5.5 Gelet op hetgeen in 5.2 tot en met 5.4 is overwogen, is het bestreden besluit genomen in strijd met artikel 7:12, eerste lid, van de Algemene wet bestuursrecht (hierna: Awb). Ingevolge deze bepaling dient de beslissing op bezwaar te berusten op een deugdelijke motivering, die bij de bekendmaking van de beslissing wordt vermeld. Het College zal het beroep daarom gegrond verklaren en het bestreden besluit vernietigen. Verweerder zal opnieuw moeten beslissen op het bezwaar van appellant, met inachtneming van hetgeen in deze uitspraak is overwogen.
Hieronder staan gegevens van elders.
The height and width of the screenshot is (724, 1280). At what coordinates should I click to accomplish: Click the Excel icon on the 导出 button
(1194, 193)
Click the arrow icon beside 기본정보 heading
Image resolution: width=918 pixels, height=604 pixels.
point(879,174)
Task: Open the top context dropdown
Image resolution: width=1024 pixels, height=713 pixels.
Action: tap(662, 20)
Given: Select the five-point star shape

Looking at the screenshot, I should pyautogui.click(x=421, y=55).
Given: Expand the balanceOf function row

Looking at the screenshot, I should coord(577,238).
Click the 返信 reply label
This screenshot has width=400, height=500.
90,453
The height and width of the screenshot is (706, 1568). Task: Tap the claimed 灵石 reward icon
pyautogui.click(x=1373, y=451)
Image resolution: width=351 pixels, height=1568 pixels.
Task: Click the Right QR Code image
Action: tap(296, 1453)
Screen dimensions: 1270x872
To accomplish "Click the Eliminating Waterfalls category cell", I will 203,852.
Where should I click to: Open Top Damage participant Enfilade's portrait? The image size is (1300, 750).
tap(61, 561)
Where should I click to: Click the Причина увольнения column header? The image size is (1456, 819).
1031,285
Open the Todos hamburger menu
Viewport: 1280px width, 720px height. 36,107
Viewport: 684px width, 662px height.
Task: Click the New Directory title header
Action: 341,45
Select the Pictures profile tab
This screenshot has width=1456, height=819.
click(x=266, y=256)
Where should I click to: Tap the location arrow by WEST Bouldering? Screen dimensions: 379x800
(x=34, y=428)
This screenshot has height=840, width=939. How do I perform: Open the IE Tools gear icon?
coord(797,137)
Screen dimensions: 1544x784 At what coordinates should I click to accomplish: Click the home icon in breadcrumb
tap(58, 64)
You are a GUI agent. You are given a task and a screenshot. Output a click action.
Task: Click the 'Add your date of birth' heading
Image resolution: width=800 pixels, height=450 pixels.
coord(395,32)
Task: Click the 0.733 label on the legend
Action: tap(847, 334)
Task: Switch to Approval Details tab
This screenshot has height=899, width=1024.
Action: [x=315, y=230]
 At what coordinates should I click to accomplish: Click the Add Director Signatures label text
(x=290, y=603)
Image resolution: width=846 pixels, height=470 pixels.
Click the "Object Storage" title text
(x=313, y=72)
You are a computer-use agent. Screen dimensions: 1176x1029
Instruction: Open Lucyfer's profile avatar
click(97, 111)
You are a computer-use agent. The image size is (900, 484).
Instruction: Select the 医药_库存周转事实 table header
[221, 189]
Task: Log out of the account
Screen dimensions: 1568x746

5.6 Nu nadere besluitvorming van verweerder over de vaststelling van de toeslagrechten van appellant noodzakelijk is en vergoeding van wettelijke rente pas aan de orde kan komen in het kader van de eventuele uitbetaling van toeslagrechten op basis van deze nadere besluitvorming, komt het verzoek van appellant om toekenning van deze schadevergoeding op de voet van artikel 8:73 van de Awb niet voor toewijzing in aanmerking.
5.7 Voor een proceskostenveroordeling met toepassing van artikel 8:75 van de Awb ziet het College geen aanleiding.